Steven's got the latest on the newest trend among young homebuyers.
Micro-apartments are coming to Boston. These small spaces have long been a staple of cities like Tokyo, San Francisco, and London, but they haven’t really been found here. That’s all going to change.
Micro-apartments have very little space and things like countertops that convert to tables, sofas that become beds, even faucets that convert to shower heads. Mind you, our version of micro-apartments won’t be as extreme as Tokyo’s, where storage is regularly found underneath floorboards and steps become sofas, even bathtubs are found in the middle of living rooms. We also aren’t going as far as San Francisco, where the city recently approved homes as small as 220 square feet. But Boston’s lower bound limit of 450 square feet has recently been adjusted to 375 square feet and, frankly, it was Mayor Menino and his last administration who sounded the rallying cry. I think the mayor was properly concerned that Boston is vulnerable to losing a lot of its young talent to more affordable metropolitan areas.

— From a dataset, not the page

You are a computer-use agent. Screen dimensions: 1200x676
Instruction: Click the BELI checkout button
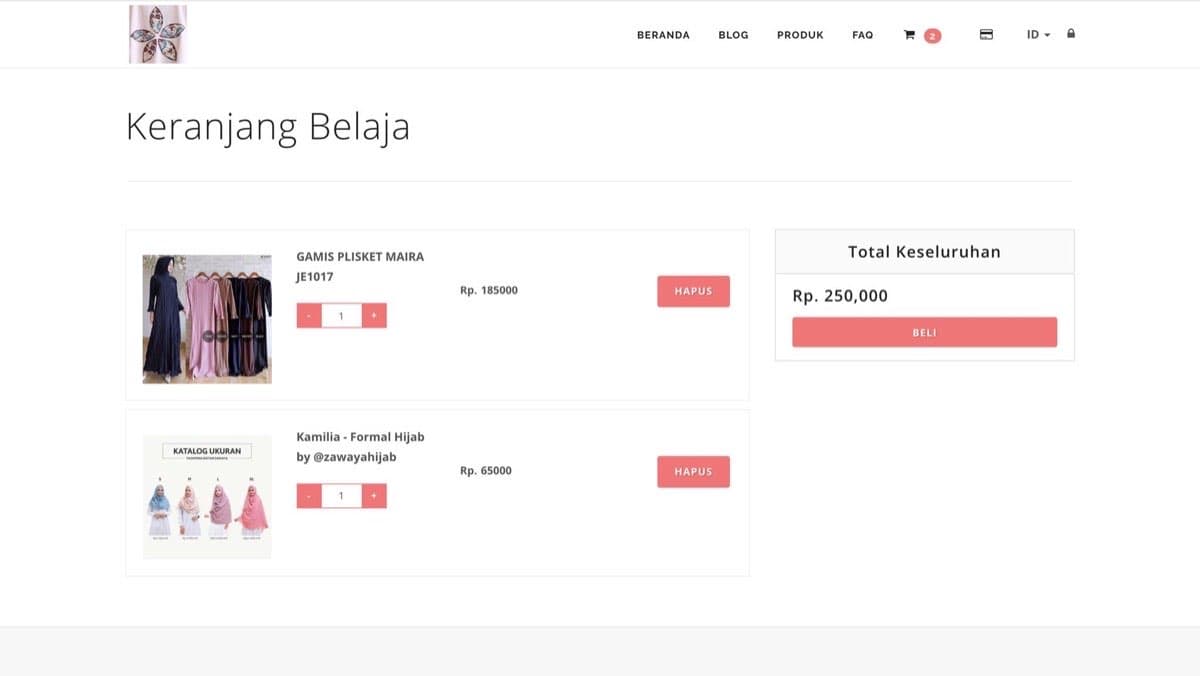click(x=924, y=332)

Now developers have started to hop on and are building to the lower bounds buildings, especially in the Innovation District on the Seaport on 63 Melcher Street, 411 D Street, 381 Congress, and Pier 4 on Northern Avenue. That 450 square foot limit had been in place to preclude the developers from satisfying their affordability requirements for new projects on primarily small apartments. But now there is a greater good that is being achieved by accommodating these primarily 25- to 34-year-olds who make up the largest population of people looking for micro-apartments.

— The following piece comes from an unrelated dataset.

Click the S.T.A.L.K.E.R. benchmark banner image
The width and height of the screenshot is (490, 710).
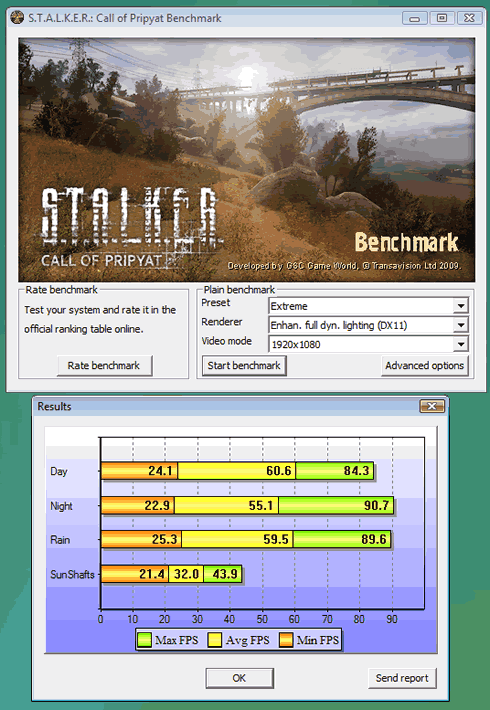(x=246, y=160)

It does require a mindset shift to live in a tiny space but apparently it’s not that much of an adjustment for these younger people who, frankly, see the function rooms and common roof spaces that are found in these buildings, as well as the city itself, as an extension of their home and the actual space behind the walls just isn’t that important. Not relative to the cost, not relative to living where they want to live. So Texas may still be a place where you can live large, but Boston is starting to think small.